**Stated problem 1:** In the album review, how did most people come to know Disavowed? Answer in one to three sentences.

**Excerpt provided:**
════════
DISAVOWED – Revocation of the Fallen (2020)REVIEW

As classic brutal death metal was stomped back underground circa 2007 or so plenty of the heartiest cockroaches slicked the floor for the coming wave of tech-death unanimity to come, yet the heel n’ grind attack upon Disavowed doesn’t seem to have left more than an attractive dent in the Amsterdam-based crew’s carapace thirteen years later. Disavowed were heralded back in the day as an apex predator for the cause circa 2001 where their debut full-length (‘Perceptive Deception‘, 2001) served as an archetype and exemplar brutal death metal machine that’d bridge 90’s brutal death metal with the severity of its second wave of intensifying barbarism. Most folks knew them through by association via Pyaemia (sharing drummer Robbert Vrijenhoek) or simply because they were one of the strongest bands to hit the early days of Unique Leader Records where a style deeply influenced by Suffocation found them fitting in squarely while maintaining an ultra straightforward station. This was by virtue of Disavowed being a legitimate ‘old school’ brutal death metal band having lived a previous life throughout the 90’s as Nocturnal Silence (see: ‘Plateau‘, 1998) on the cutting edge of the Netherlands unreal knack for brutality. Generally speaking, if you already know and love Disavowed you’ve some taste for classic brutal death metal and likely have light patience for deathcore, thuggin’ bass drops, and all manner of trends; If I’m correct in that assumption you are duly primed and more than ready to receive the third LP from the band, ‘Revocation of the Fallen’.

And as an aging fuckhead who was just getting into brutal death metal back in 2001 let me be the first to say, all that shit gives me a headache anymore. I’m all for nostalgia but goddamn does revisiting ‘Perceptive Deception’ rattle my brain like nothing else today. Clearly I’ve gone soft? Or, hey I’d like to think Disavowed have simply had the time to find a dynamic yet characteristic sound on ‘Revocation of the Fallen’, an album that builds upon some of the ideas of its predecessor (‘Stagnated Existence‘, 2007) while amplifying the technical side of its brutal rip. They’d never stopped playing festivals and shows beyond the exit of their original drummer, having gone through three replacements since, but Disavowed hadn’t put anything official to tape for thirteen years. The right drummer is everything in this sub-genre and Septimiu Hărşan (CodeRed, ex-Pestilence) has been their go-to guy since 2015. The fellow is incredibly talented, probably one of the most underrated drummers willing to touch the brutal side of death metal today and he serves as a major highlight to the performances on ‘Revocation of the Fallen’. That said, this is Disavowed and they’re still not fucking around with experimental music beyond some tighter technical whips along the way.
════════
**Input:**
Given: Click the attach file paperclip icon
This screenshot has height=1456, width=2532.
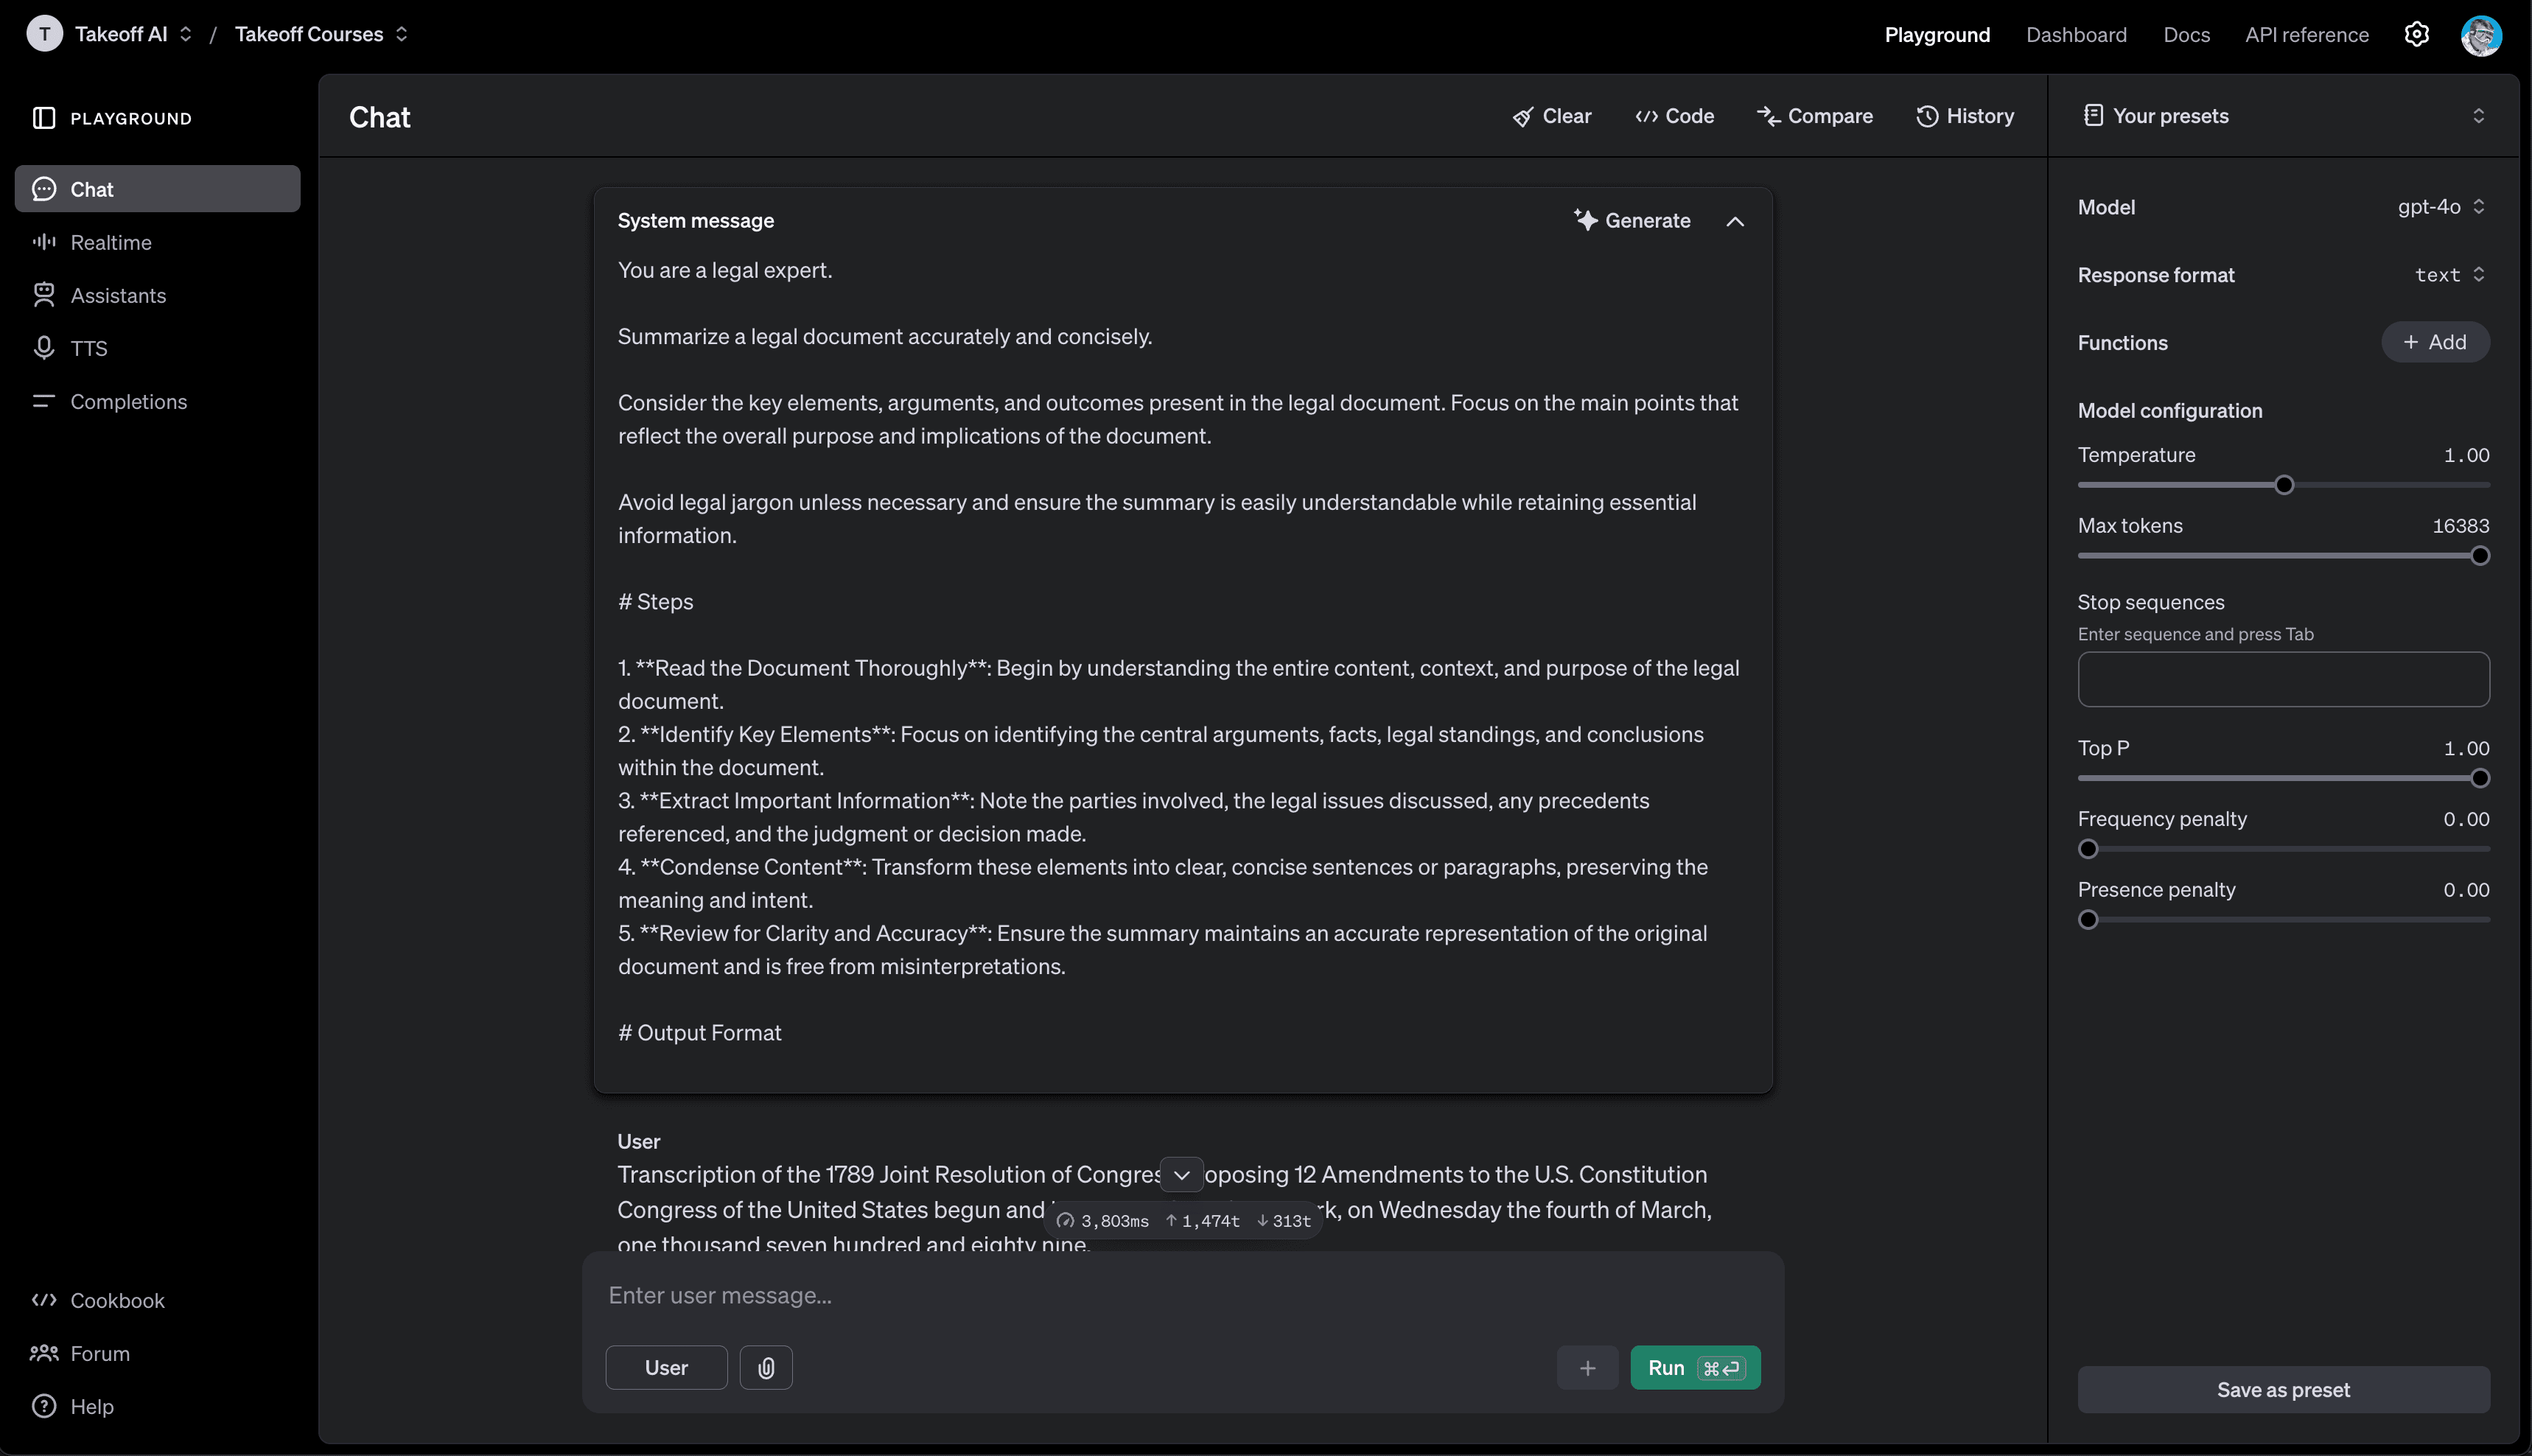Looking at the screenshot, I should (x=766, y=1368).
════════
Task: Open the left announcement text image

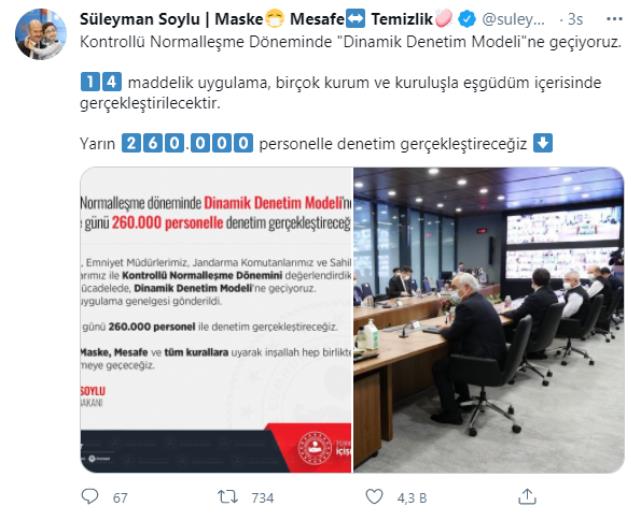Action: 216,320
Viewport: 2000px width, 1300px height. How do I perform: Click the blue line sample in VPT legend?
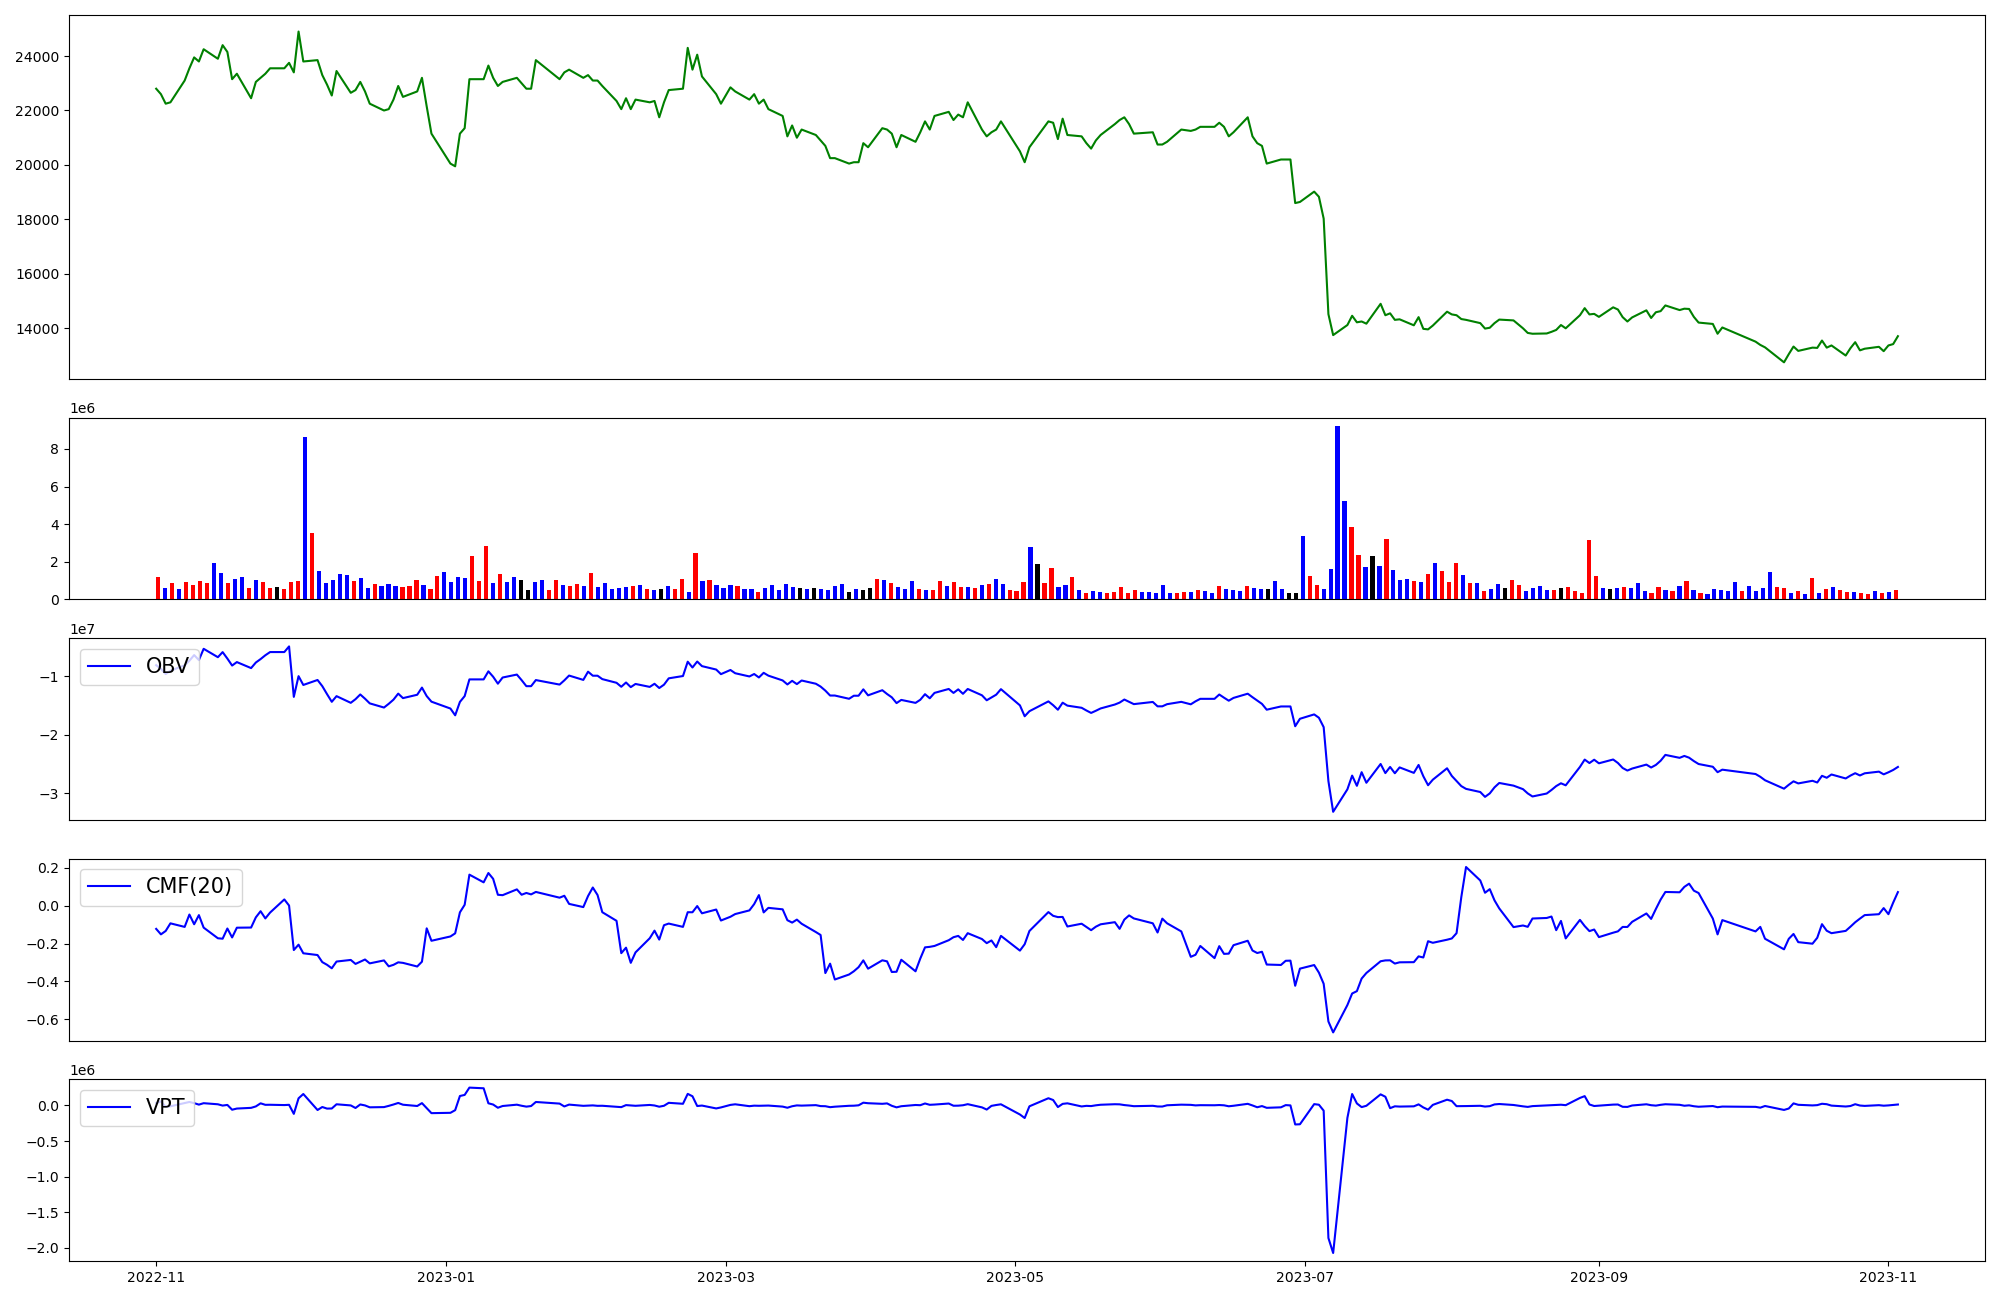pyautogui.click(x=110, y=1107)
════════
**Stated problem 2:** Turn the entries from the line with "Viewport: 2000px width, 1300px" up to and including the line with "pyautogui.click(x=110, y=1107)" into a two-column CSV with the headers request and answer. Each request gets one row, with each field in quotes and any line breaks replaced by spaces. Leave the pictures out.

**Expected answer 1:** Most people knew Disavowed through Pyaemia, a band that shared their drummer, Robbert Vrijenhoek. Others knew them because they were one of the strongest bands in the early days of Unique Leader Records.

**Expected answer 2:**
request,answer
"Viewport: 2000px width, 1300px height. How do I perform: Click the blue line sample in VPT legend?","pyautogui.click(x=110, y=1107)"